I haven't fully understood what GLBE is but in MPAM we have an optional
feature in MSC (MPAM devices) called partid narrowing. For some MSC
there are limited controls and the incoming partid is mapped to an
effective partid using a mapping. This mapping is software controllable.
Dave (with Shaopeng and Zeng) has a proposal to use this to use partid
bits as pmg bits, [1]. This usage would have to be opt-in as it changes
the number of closid/rmid that MPAM presents to resctrl. If however, the
user doesn't use that scheme then the controls could be presented as
controls for groups of closid in resctrl. Is this similar/usable with
the same interface as GLBE or have I misunderstood?

:: Information supplied ::

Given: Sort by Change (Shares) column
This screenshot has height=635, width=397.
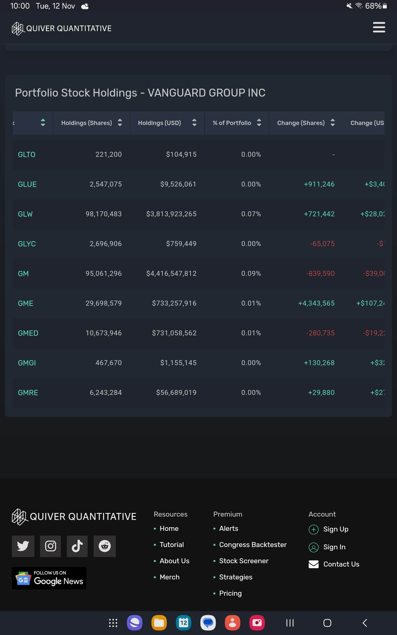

:: What this task involves ::
Pick up the message about MPAM partid narrowing after its closing question and write what comes next. The lines have nothing to do with the message about MPAM partid narrowing.

:: The answer ::
[1]
https://lore.kernel.org/linux-arm-kernel/20241212154000.330467-1-Dave.Martin@xxxxxxx/

>
> There is a "part 3" to the proposals that attempts to address the new requirement where
> some of the controls allocate at a different scope while also requiring monitoring at
> that new scope. After learning more about GLBE this does not seem relevant to GLBE but is
> something to return to for the "MPAM CPU-less" work. We could already prepare for this
> by adding the new "scope" schema property though.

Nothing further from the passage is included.